Paper and the Making of Early Modern Literature explores the crucial role of paper in the early history of books and of English literature. Taking up four paradigms of literary scholarship—authorship, composition, form, and reuse—Georgina Wilson shows how the material affordances of paper shaped the work of readers, writers, and critics of the seventeenth and eighteenth centuries.
Looking past the surface of printed texts to less legible forms of labor, Wilson models literary critical readings of paper’s physical aspects, from watermarks to rotatable paper dials, in Ben Jonson’s Sejanus His Fall and George Wither’s emblems, sheets, and fragments. Turning from paper's specific physical attributes to authors who were preoccupied with its imaginative potential, Wilson explores how paper’s tangible qualities intervened in what readers and writers did with it, tracing formalist, legal, and political debates on the textual and nontextual uses of paper through the works of John Taylor and eighteenth-century “it-narratives.”
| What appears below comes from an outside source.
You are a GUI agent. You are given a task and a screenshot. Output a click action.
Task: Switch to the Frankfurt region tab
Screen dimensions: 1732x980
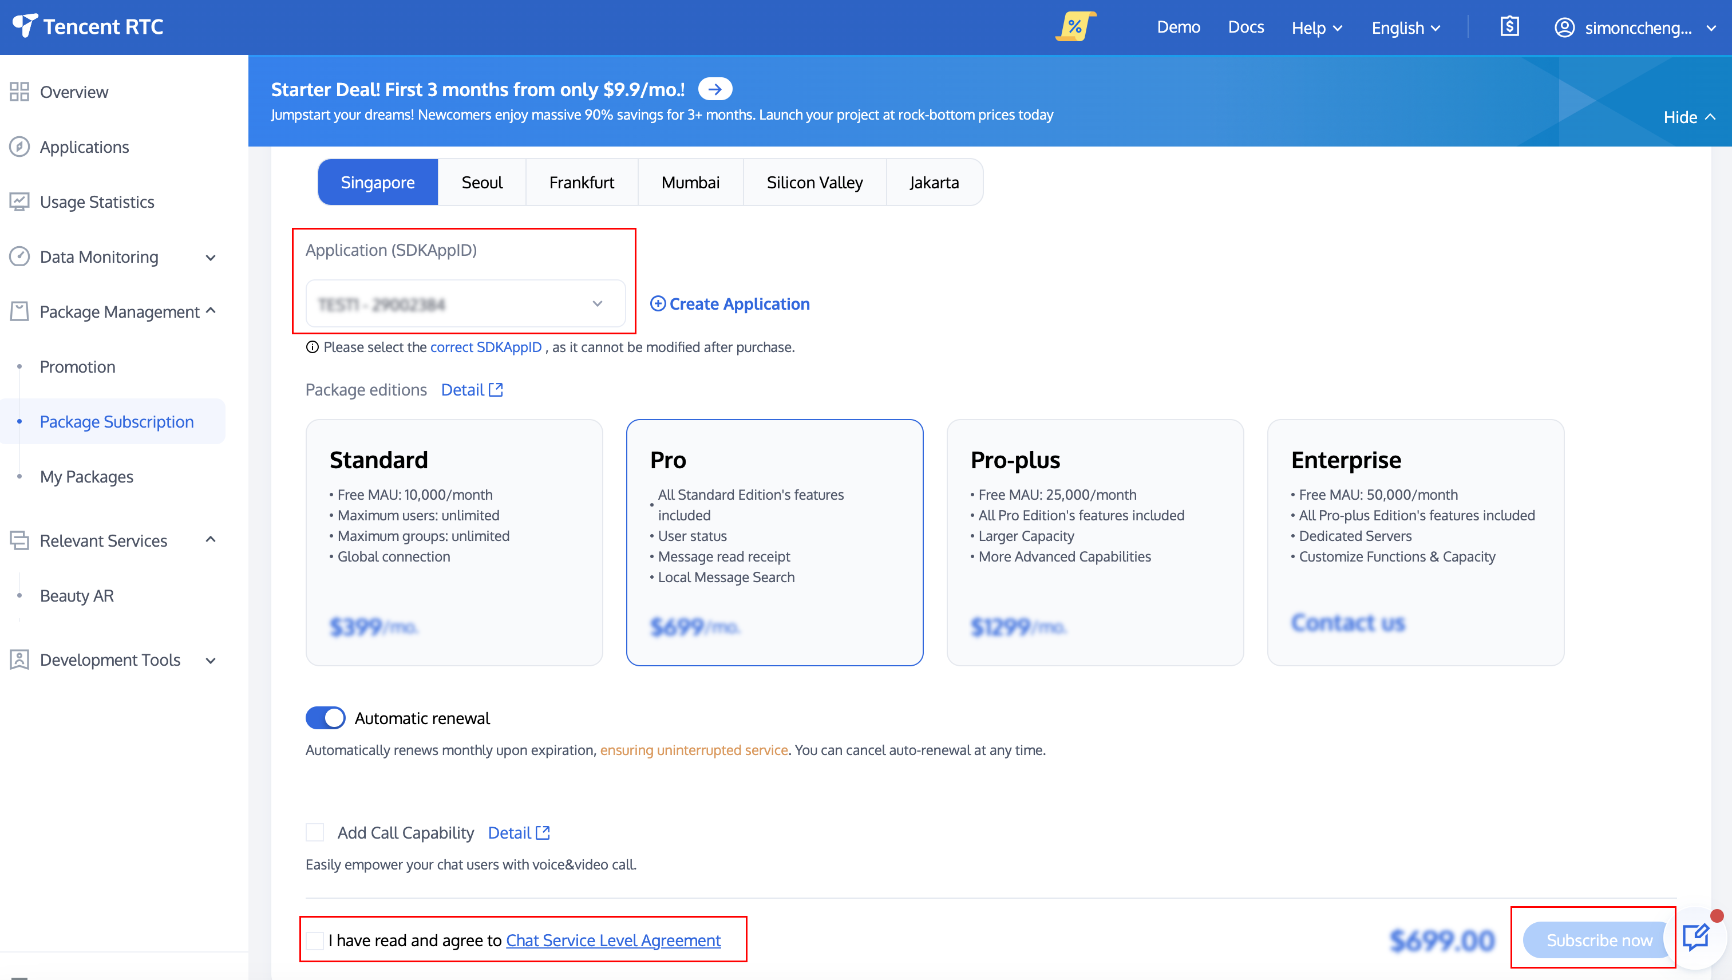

Drawing upon examples from early modern drama, poetry, and prose to consider the real and imagined women and men who made and used paper, Wilson demonstrates how early modern paper was both the product of embodied labor and of the early modern imagination. Bringing together close reading, critical bibliography, archival research, and literary theory, Paper and the Making of Early Modern Literature shows how paper makes literature not only as a physical object but also as a discipline.